Qué grandeza la de quien pendía de un madero

6 de abril, 2012
Viernes Santo (B)
Jn 18, 1– 19, 42: Homilía de san Agustín (Sermón 111, 2)

«Inesperadamente, de la turba de los que clamaban contra Él, de los furiosos que acallaban al rebaño de Cristo, y que esperaban que algo extraordinario iba a suceder, he ahí que alguien innominado pende como Él del travesaño, y cree en Él. Me refiero a aquel ladrón, aquel que conoció al dador de la gracia, y no despreció a quien sufría el mismo castigo. Reniega de Él quien lo había seguido, lo reconoce el crucificado con Él. Callan los demás, todos desesperan, mientras éste exclama: Señor, acuérdate de mí cuando llegues a tu reino (Lc 23, 42).

Prevé que aquel a quien está viendo clavado ha de reinar. Ved que hubo uno, al menos, que pudo decir: He conocido que el Señor es grande. ¡Inmensa gracia! Llega a considerarlo como grande cuando los judíos lo consideraban vencido. ¡Qué grandeza, hermanos míos, qué grandeza la de quien pendía de un madero, la del crucificado! Colgado, junto a otro también colgado, unido ya a quien es inmutable, lo reconoció porque era el grano de mostaza (cf. Lc 13, 19). Todavía no veía el árbol, pero ya conocía la semilla.
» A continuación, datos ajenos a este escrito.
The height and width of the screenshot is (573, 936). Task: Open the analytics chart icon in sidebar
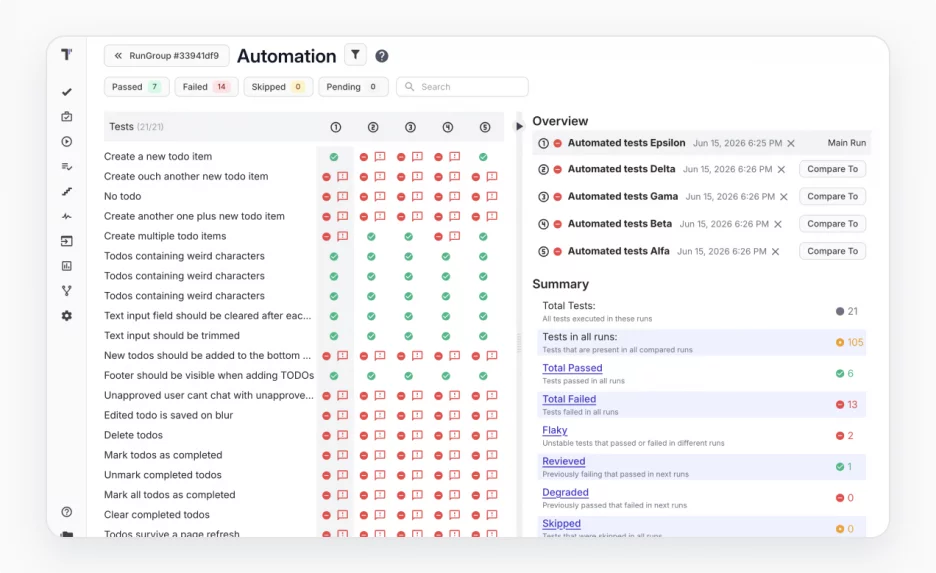tap(67, 266)
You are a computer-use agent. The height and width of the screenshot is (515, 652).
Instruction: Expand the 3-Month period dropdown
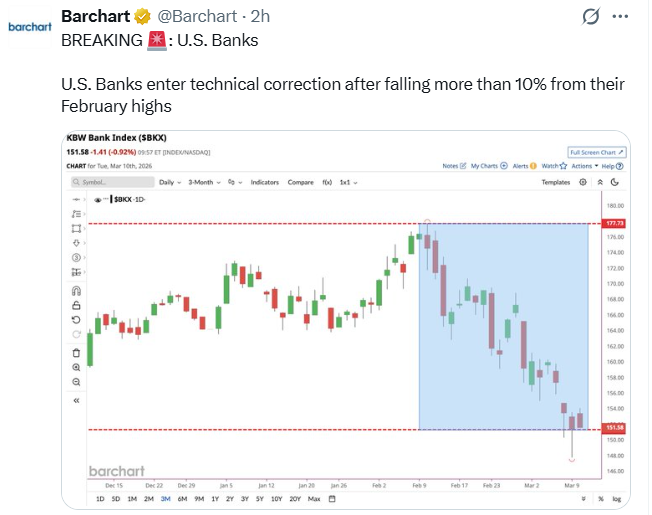206,183
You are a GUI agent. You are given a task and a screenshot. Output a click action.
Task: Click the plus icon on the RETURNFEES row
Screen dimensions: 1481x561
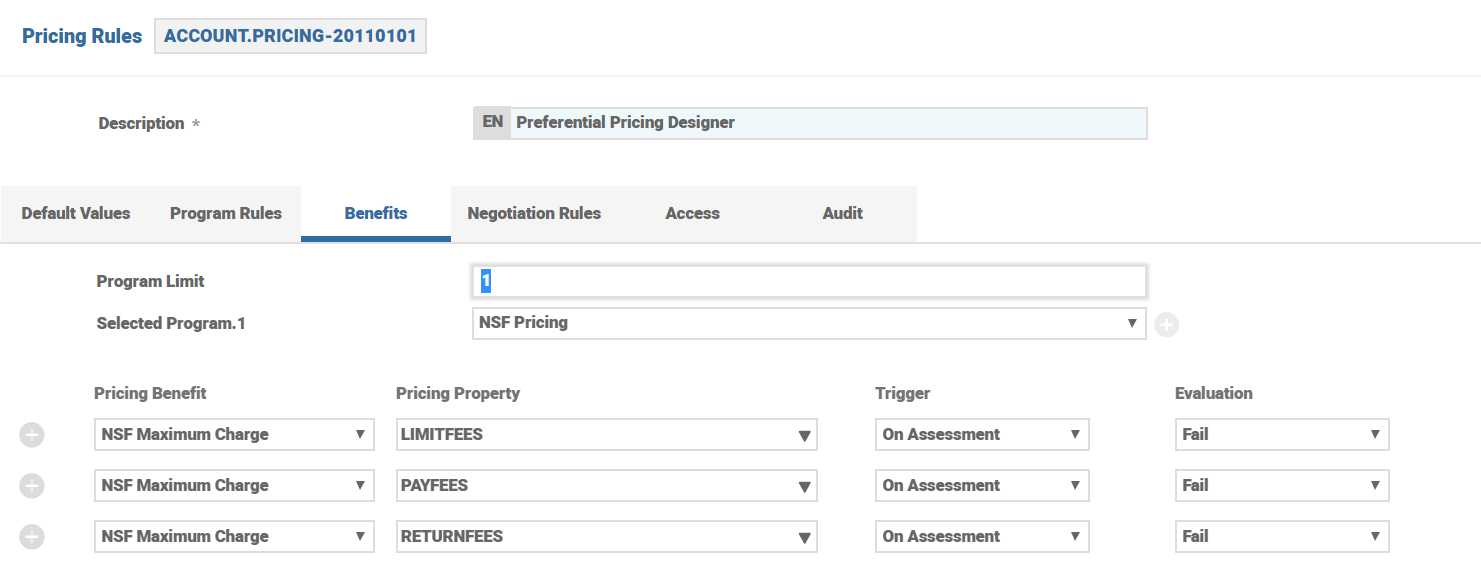(32, 537)
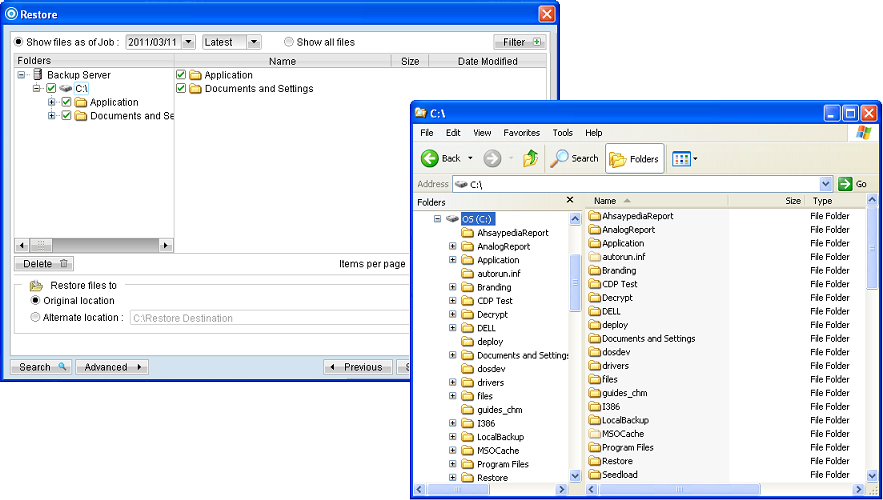Click the Delete button in Restore
This screenshot has width=883, height=500.
coord(43,264)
Pero hágase lo que ha de seguirse. Ofrezca su vida, pues tiene el poder de recuperarla (cf. Jn 10, 18). Sea descendido de la cruz y colocado en el sepulcro. Tome su asiento en el cielo, y envíe su Espíritu. Queden llenos de él unos pocos reunidos juntos, hablen todas las lenguas, representando a todas las naciones que habían de creer en todo el mundo. ¡Que todo esto se cumpla! Y también lo siguiente: Predíquese en Jerusalén, arda Esteban en el fuego de la caridad… Pierdan el juicio, y den muerte al médico enfurecidos, puesto que también dieron muerte a su maestro».